The Founding Fathers wrote specifically about certain duties and responsibilities, otherwise the job demanded the chief executive of our country to lead the Executive Branch, uphold, defend and protect the Constitution.  

The President is the Commander in Chief of the military forces, and has the power to grant reprieves and pardons.
The President has the power to make treaties, with approval by the Senate.
The President shall appoint Ambassadors, other public Ministers and Consuls, Supreme Court judges and all other officers of the U.S. with the approval of the Senate.
The President has the power to make recess appointments.
The President will inform Congress of the State of the Union, and recommend actions and resolutions.
The President may, in an extraordinary situation, convene Congress and tell them when and where.
The President receives Ambassadors and other public Ministers.
The President shall "take care that the Laws be faithfully executed."
The President shall commission all the Officers of the U.S.

It all seems rather broad to me.  There are implied powers, such as for foreign policy creation in being Commander in Chief and appointing Ambassadors but nothing specific.  I also don't see anything here about the American economy.  That may fall under the public Ministers, as in Secretary of Treasury.

The Founding Fathers may have wanted this job open to any citizen of the U.S. who thought he or she could do it and that's the reason for the minimum qualifications and broad description of duties and responsibilities.  Nowadays, it's clear that not just any citizen can apply for this job.  

For example, one qualification now is to have wealth and/or financial independence.  Another is to have crack fundraising skills and contacts.  Another qualification that I've observed especially this year is selective perception of reality.  Another is the ability to talk to the media and not say anything of substance.

What other qualifications would you like to see included for this important government position?  Remember, the U.S. now has laws against discrimination for gender, age, race, religion, sexual orientation or disability.



Elizabeth T said...

as a note: given the Constitution precedes the 14th Amendment - it should be noted that "natural born" would NOT have meant anyone born here.

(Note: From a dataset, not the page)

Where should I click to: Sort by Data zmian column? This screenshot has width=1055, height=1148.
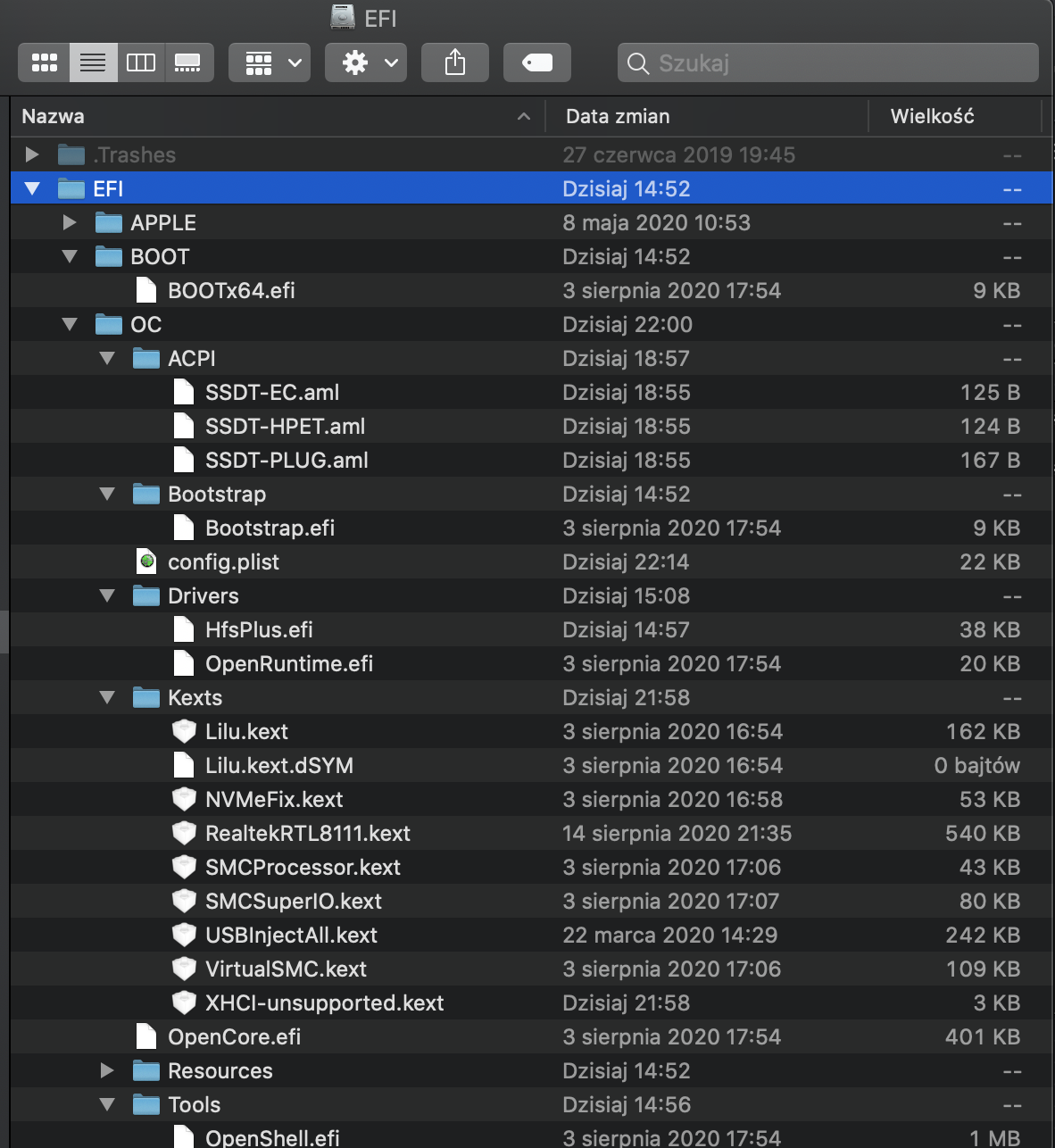[705, 116]
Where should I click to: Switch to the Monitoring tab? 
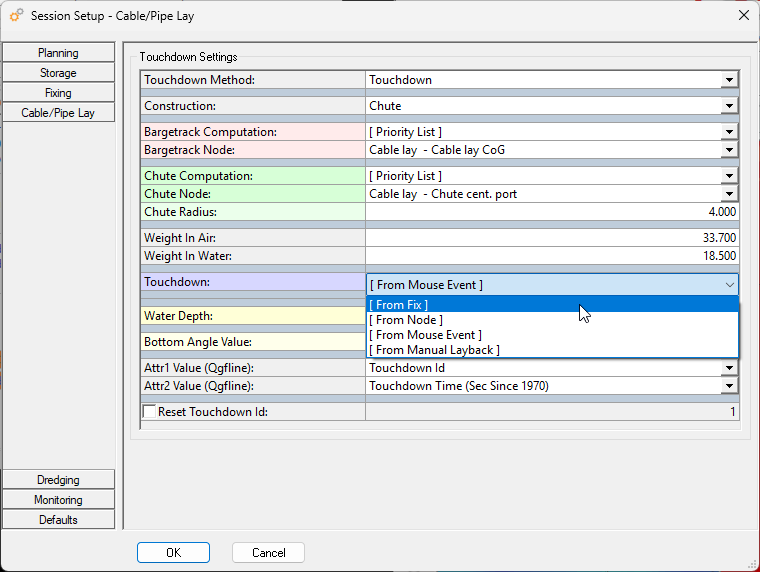click(58, 500)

Yes, it precludes those born elsewhere, but being born here didn't make you qualified.

At the time, the only people who could vote were rich men. The only possible pool of candidates consisted of educated, well-off men. The only people who could vote at all were white, males. The existence of the Electoral College is all the proof I need to demonstrate the desire to have rich-white-men be the final check on the reins of power.

The separation of church & state was no an idealistic "oh, everyone ought to be treated equally in the eyes of God". It was a desire to avoid repeating the King/Church of England power-sharing. And, they couldn't get all of the colonies together if they continued to prohibit Catholics from holding office. Another reason to prevent establishment of religion was for fear of the President deciding to declare the nation Catholic, and getting a President/Pope power-sharing. The potential to influence the mortal affairs of state by the concentrated influence of an organized religious group is vast.

I don't think the Congress [in any of it's incarnations prior to the ratification of the Constitution] was as idealistic as some want to imagine them. Yes, some of them were the torches of Enlightenment and Liberty. Some of them were also anti-papist slave owners who were perfectly happy being so.

The idea that someone who was Black, Indian, Female, etc would even try to be president would have been incomprehensible. While I am willing to accept that some might have been willing to consider a woman holding office of some sort, I cannot imagine any of them would ever have considered the possibility of a woman actually being President. And, god almighty, Obama would have rocked their world. Though, it might be a toss-up as to whether Obama or H.Clinton would have been a bigger identity crisis.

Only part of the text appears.